[Stored entries]
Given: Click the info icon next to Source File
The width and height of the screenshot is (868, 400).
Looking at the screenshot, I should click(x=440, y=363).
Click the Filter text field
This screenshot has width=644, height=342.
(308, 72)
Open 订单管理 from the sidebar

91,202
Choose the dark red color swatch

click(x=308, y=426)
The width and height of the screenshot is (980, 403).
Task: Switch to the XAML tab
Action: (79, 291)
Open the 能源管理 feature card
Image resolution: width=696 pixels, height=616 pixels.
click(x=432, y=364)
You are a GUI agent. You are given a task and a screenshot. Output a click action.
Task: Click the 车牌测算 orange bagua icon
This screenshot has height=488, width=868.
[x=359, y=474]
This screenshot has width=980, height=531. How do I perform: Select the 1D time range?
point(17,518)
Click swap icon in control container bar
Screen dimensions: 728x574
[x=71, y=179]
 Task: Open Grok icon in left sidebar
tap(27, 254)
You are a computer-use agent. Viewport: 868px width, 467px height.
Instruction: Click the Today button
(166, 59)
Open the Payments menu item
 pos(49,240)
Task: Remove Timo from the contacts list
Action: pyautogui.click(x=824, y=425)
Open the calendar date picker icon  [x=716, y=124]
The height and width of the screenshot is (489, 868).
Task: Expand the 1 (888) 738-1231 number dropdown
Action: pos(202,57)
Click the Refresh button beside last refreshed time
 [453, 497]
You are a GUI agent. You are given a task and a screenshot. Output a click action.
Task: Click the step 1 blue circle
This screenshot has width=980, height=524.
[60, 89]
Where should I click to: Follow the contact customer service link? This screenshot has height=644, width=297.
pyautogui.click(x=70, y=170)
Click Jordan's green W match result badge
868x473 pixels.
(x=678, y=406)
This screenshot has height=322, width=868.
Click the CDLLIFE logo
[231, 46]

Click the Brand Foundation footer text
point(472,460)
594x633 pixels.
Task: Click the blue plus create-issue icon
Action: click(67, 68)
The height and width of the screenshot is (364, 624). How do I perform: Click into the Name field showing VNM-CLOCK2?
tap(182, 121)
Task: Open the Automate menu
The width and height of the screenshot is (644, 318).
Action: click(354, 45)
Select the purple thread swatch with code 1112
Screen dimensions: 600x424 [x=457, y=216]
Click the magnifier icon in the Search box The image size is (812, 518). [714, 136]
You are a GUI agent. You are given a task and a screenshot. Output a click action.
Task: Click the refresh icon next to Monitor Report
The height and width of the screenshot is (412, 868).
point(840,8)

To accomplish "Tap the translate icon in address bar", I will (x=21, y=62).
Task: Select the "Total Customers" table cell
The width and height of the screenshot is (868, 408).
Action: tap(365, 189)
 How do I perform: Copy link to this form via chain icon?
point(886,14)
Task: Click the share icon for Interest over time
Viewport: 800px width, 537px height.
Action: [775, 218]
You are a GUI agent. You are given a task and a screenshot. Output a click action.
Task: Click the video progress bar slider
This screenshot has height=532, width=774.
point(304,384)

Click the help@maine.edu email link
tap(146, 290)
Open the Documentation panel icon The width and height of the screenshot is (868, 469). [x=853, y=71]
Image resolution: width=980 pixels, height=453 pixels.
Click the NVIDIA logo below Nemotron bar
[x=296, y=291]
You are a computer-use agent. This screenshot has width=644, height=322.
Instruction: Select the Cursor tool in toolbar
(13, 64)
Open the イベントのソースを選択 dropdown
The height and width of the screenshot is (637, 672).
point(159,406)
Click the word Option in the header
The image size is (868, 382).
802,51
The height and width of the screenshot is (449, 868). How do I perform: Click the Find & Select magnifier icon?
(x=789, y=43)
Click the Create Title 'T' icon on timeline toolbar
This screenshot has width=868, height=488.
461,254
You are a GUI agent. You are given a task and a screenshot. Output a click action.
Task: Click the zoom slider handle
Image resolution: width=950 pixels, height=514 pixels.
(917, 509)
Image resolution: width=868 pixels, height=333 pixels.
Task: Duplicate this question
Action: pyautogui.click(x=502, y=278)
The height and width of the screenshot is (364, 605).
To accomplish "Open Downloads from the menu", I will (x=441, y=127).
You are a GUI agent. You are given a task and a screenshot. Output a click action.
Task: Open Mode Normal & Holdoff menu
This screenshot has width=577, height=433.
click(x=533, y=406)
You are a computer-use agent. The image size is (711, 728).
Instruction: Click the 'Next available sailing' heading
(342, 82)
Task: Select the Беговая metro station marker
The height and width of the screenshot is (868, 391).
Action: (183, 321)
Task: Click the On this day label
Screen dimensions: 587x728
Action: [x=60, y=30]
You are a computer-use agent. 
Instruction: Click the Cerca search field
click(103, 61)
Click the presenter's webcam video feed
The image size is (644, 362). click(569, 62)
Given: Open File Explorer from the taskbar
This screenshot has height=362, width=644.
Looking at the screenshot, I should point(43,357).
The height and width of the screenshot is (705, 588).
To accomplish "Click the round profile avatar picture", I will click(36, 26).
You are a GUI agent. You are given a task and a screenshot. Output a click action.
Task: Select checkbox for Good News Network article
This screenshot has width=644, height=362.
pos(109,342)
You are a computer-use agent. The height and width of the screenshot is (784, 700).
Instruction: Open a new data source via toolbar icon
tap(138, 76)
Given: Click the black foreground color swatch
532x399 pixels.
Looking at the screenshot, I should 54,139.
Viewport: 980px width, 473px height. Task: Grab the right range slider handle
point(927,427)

_PROBLEM TO WORK ON:_
Once you find the line with "This screenshot has width=868, height=488." in the entries above, output it and each line after it up to and including the line with "Task: Click the zoom slider handle", and nothing else.

_SOLUTION:_
This screenshot has width=868, height=488.
461,254
You are a GUI agent. You are given a task and a screenshot. Output a click action.
Task: Click the zoom slider handle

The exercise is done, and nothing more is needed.